Work to be completed: Locate the word "Task" in the data below, then copy every line that holds it.

Dataset records:

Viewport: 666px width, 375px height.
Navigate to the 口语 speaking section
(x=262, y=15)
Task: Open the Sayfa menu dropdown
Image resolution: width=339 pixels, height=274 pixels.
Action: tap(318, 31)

* * *

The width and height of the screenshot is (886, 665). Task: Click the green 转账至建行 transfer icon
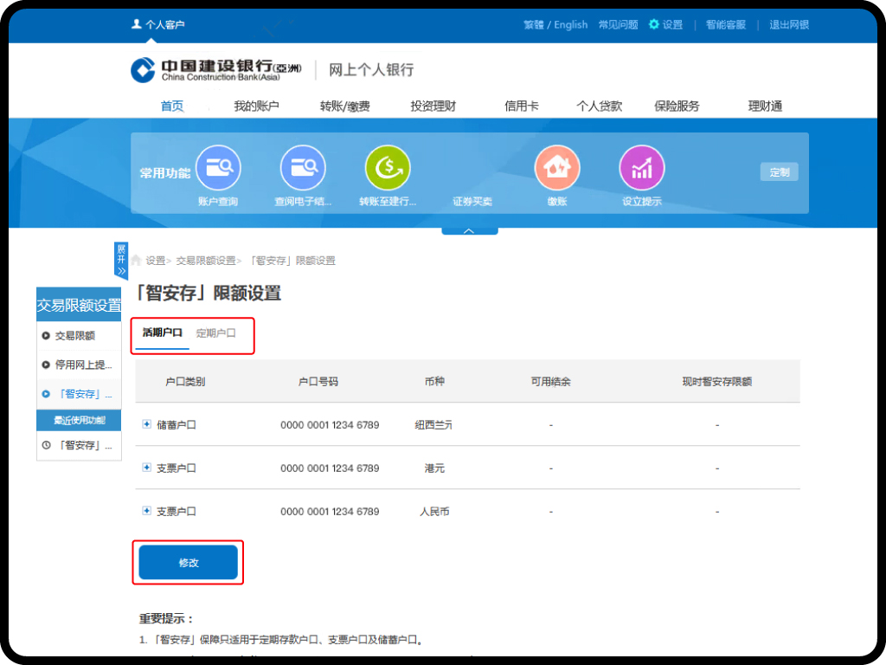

--

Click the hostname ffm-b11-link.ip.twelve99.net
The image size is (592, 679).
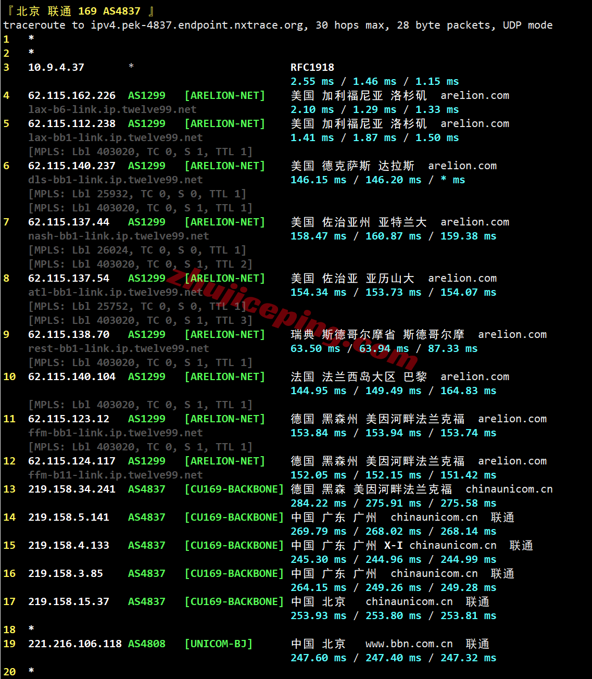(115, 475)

Output below:
Task: Open the Sayfa menu dropdown
The width and height of the screenshot is (886, 665). Task: Click the green 转账至建行 transfer icon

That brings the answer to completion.